> **Consignes**:
(A) Dans le texte à lire, à qui revient la décision politique dans une démocratie représentative ?
(B) Expliquez, s'il vous plaît, pourquoi le texte à lire juge important de clarifier et de communiquer le niveau de participation en amont de toute démarche.

> **Texte à lire**:
□ □ □ □ □ □ □
Texte introductif | Cadre général

11 avril 2024 — 12 min

Participation de qui, à quoi ?

Les niveaux de participation correspondent au poids accordé au dispositif participatif dans la décision politique par les représentants des autorités publiques qui organisent ces espaces démocratiques. Les niveaux de participation dépendent donc le plus souvent du degré d’influence sur la décision, de l’impact que la participation peut avoir sur l’action publique et les politiques publiques.

Pourquoi est-ce important ? Clarifier et communiquer le niveau de participation en amont de toutes démarches est un aspect fondamental du contrat de confiance et du mandat de participation qui lie les différentes parties-prenantes. Ces informations permettent aux citoyens de s’engager en connaissance de cause. Les niveaux renseignent sur qui a la capacité d’initiative et la légitimité à décider. Dans une démocratie représentative, la décision politique est une prérogative des élus du suffrage universel. La participation citoyenne vient enrichir et compléter ce modèle de décision [XXX lien 0.4].

Le plus souvent parler de niveaux de participation comporte au moins deux implicites normatifs. D’abord, on parle de participation citoyenne, quand les processus participatifs peuvent impliquer l’inclusion d’autres parties-prenantes (entités légales ou de fait). Ensuite, on situe l’enjeu de participation par rapport à celui de la décision politique, qui ne constitue qu’un moment d’une politique. Ainsi on pourrait plus largement parler de participation des citoyens dans le cycle des politiques publiques, qui dépasse le seul enjeu de décision.

 

L’essentiel : aperçu des niveaux de participation

Niveau

Description

Information

Mettre à disposition des informations, mais aussi faciliter leur appropriation, pour faire connaître et expliquer des politiques publiques ou un projet en particulier.

Consultation

Recueillir des avis sur un thème ou un projet, pour aider à la prise de décision, avec un retour argumenté sur les raisons de la prise en compte ou non.
□ □ □ □ □ □ □
> **Extrait source**:
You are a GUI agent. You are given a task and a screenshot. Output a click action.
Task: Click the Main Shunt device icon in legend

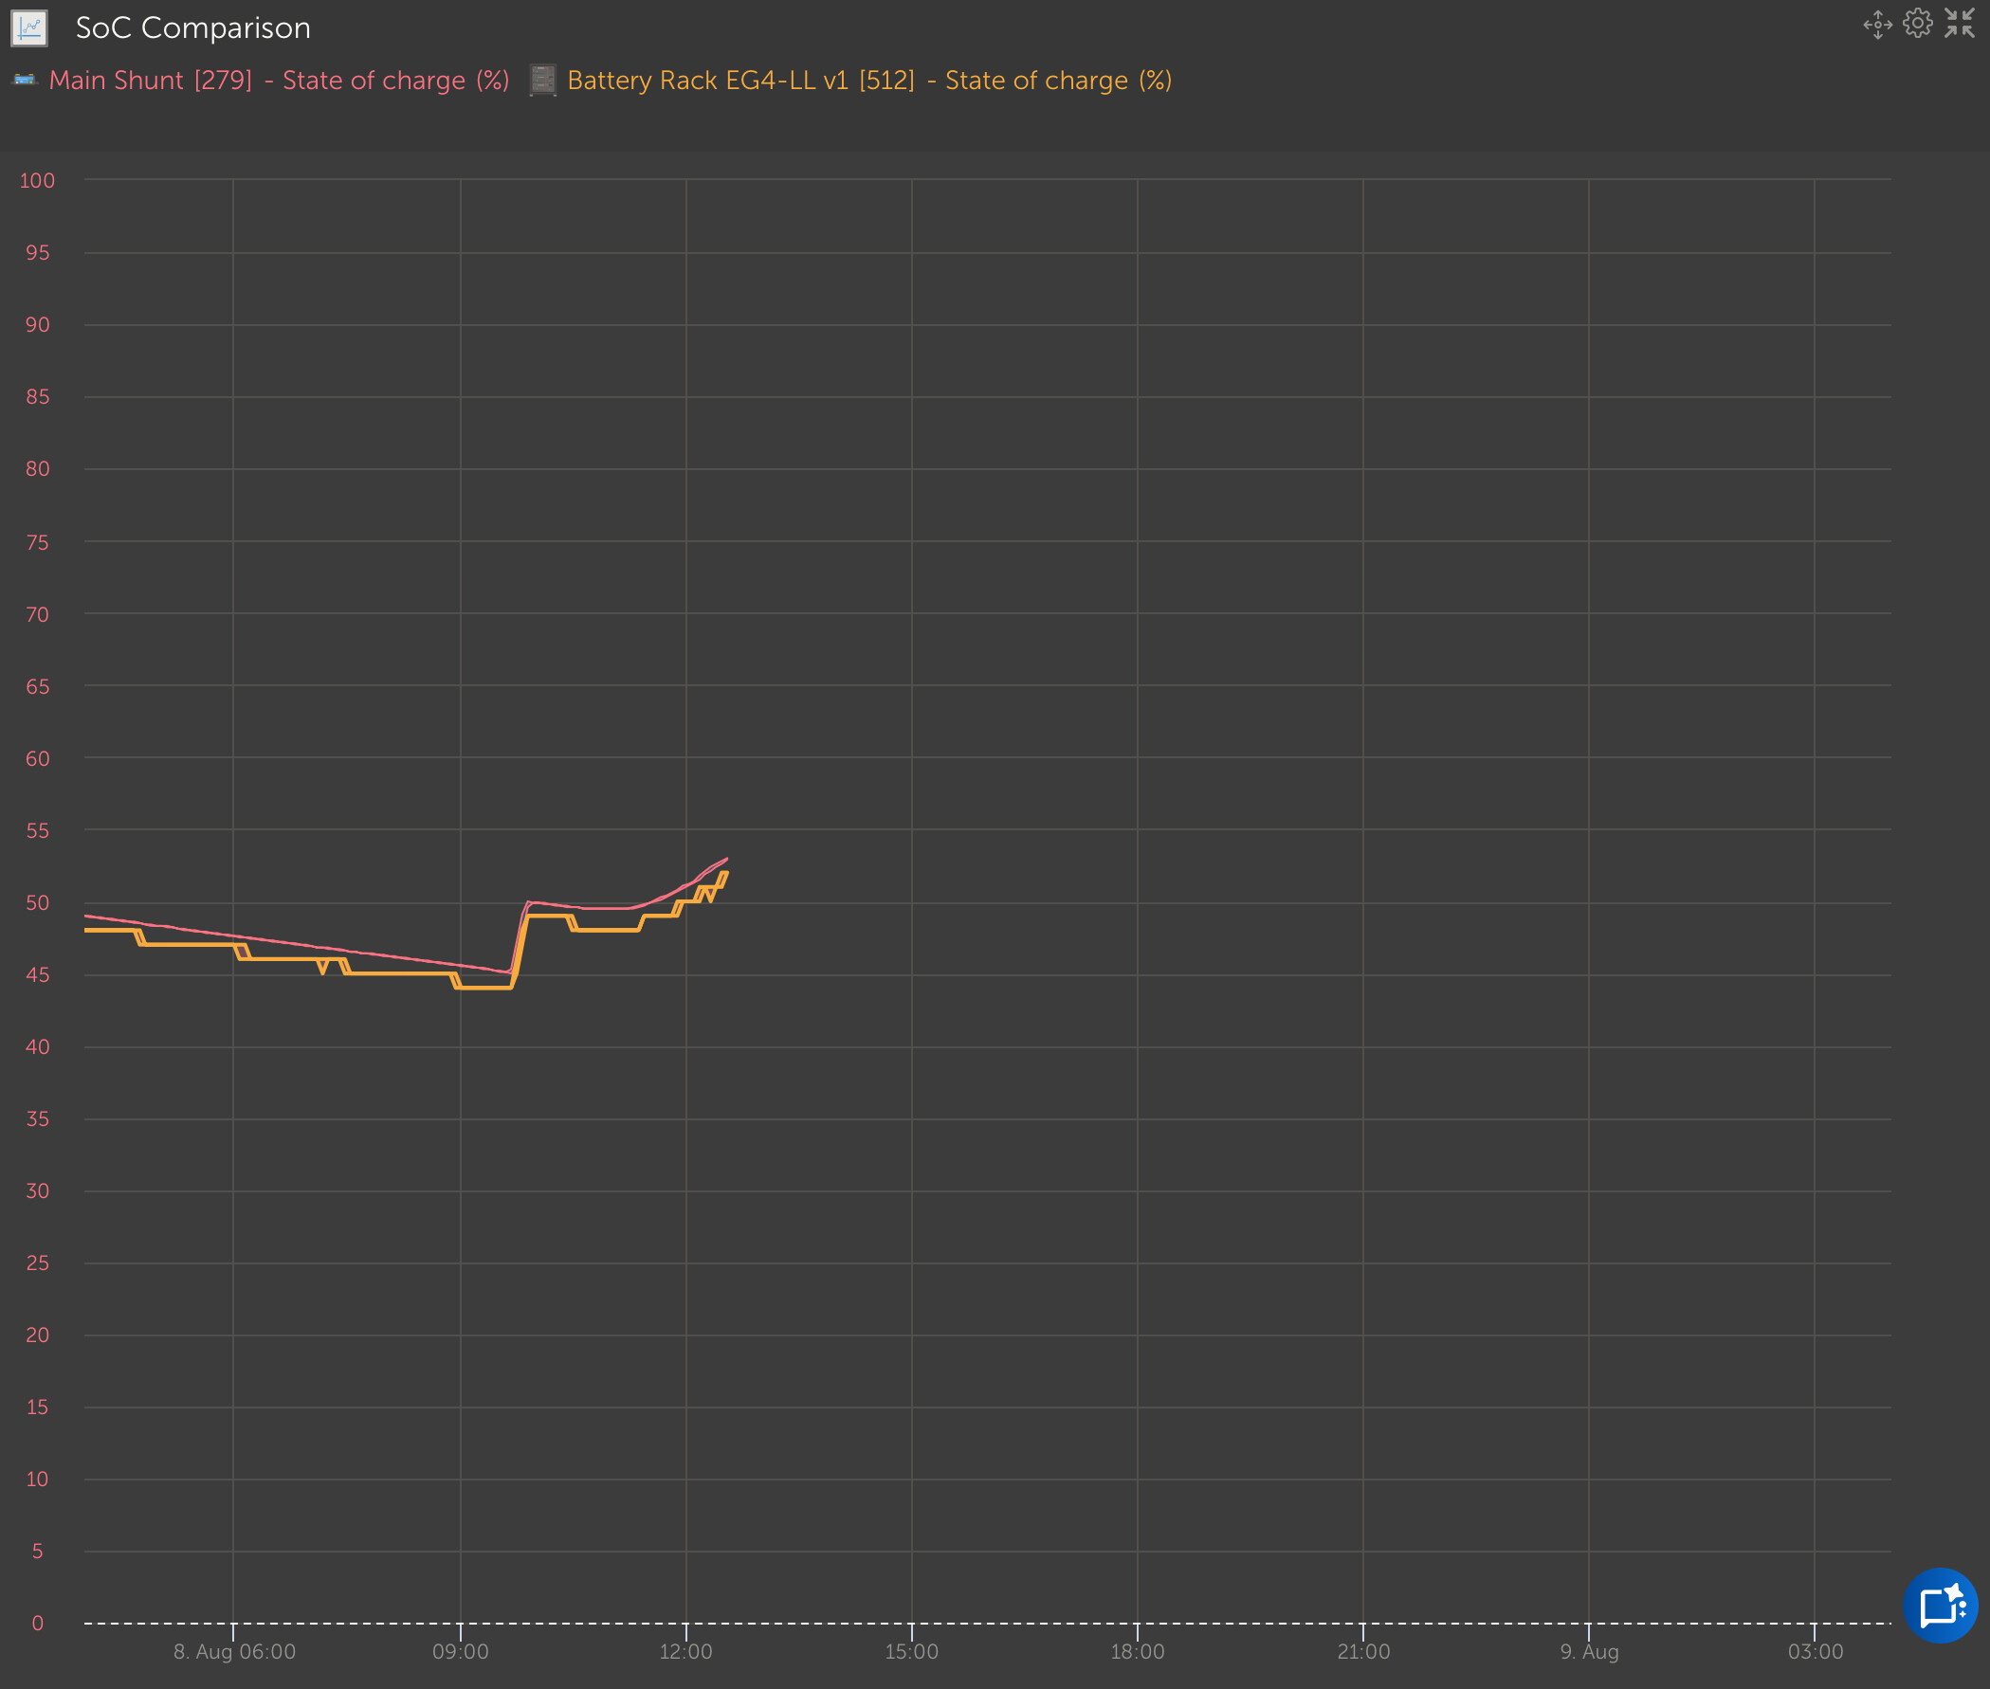coord(25,79)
□ □ □ □ □ □ □
> **Réponses attendues**:
(A) Aux élus du suffrage universel.

(B) C'est un aspect fondamental du contrat de confiance et du mandat de participation qui lie les différentes parties prenantes. Ces informations permettent aux citoyens de s'engager en connaissance de cause et indiquent qui a la capacité d'initiative et la légitimité à décider.